**WORK INSTRUCTION**
Of the lines below, copy those that hold the word "section".

(Pixel coordinate grounding data)
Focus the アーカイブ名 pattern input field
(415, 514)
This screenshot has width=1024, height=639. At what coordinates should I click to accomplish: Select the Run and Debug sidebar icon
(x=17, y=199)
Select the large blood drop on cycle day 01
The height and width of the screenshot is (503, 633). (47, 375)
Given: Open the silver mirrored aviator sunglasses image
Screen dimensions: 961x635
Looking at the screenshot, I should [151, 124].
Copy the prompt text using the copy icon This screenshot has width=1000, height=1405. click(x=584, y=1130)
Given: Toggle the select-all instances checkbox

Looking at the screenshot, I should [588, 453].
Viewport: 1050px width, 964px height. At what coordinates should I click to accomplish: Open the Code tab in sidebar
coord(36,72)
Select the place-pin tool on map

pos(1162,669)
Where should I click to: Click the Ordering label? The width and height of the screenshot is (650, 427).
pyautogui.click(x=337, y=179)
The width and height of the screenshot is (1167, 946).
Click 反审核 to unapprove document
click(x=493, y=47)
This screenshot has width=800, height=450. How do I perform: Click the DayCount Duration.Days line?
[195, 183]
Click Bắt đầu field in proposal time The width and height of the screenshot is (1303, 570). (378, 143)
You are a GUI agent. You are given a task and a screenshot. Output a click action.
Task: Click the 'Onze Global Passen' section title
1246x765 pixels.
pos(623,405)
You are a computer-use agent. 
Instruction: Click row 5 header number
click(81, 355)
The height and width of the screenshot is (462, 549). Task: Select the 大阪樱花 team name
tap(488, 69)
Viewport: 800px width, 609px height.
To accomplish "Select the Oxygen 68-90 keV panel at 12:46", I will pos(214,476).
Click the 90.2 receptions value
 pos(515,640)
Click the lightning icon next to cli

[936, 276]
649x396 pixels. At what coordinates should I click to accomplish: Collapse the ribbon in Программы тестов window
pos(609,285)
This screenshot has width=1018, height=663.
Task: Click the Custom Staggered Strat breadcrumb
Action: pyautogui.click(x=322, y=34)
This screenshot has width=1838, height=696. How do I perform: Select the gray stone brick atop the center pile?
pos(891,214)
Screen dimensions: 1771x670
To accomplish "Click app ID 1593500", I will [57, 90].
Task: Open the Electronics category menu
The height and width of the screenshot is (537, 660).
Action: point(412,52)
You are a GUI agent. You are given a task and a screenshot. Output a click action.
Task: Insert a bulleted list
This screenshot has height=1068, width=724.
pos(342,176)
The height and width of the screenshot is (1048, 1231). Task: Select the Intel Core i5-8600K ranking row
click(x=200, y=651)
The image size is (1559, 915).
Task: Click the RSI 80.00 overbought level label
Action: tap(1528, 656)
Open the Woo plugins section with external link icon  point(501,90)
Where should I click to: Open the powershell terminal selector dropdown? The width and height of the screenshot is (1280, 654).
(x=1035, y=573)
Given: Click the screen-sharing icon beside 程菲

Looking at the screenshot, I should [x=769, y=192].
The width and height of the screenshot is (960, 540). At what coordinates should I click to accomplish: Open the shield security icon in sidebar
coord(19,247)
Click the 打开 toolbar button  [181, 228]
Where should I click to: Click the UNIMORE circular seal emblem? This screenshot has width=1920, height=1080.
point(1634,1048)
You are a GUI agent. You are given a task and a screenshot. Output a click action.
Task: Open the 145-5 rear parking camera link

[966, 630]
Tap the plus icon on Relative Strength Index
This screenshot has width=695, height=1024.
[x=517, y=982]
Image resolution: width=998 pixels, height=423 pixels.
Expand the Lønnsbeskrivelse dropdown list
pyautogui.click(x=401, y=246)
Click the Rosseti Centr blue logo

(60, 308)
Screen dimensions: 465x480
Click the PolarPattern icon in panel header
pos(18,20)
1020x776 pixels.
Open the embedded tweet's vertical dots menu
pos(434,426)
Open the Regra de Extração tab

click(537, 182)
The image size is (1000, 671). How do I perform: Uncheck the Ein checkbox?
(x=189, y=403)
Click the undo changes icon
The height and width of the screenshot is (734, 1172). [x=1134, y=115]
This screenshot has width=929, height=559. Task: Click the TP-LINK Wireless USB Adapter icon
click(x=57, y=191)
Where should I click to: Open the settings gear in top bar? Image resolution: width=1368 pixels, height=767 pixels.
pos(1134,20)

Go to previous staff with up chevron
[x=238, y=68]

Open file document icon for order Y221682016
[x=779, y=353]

**EXERCISE RESPONSE**
Task: Click the 'Onze Global Passen' section title
Open the Woo plugins section with external link icon  point(501,90)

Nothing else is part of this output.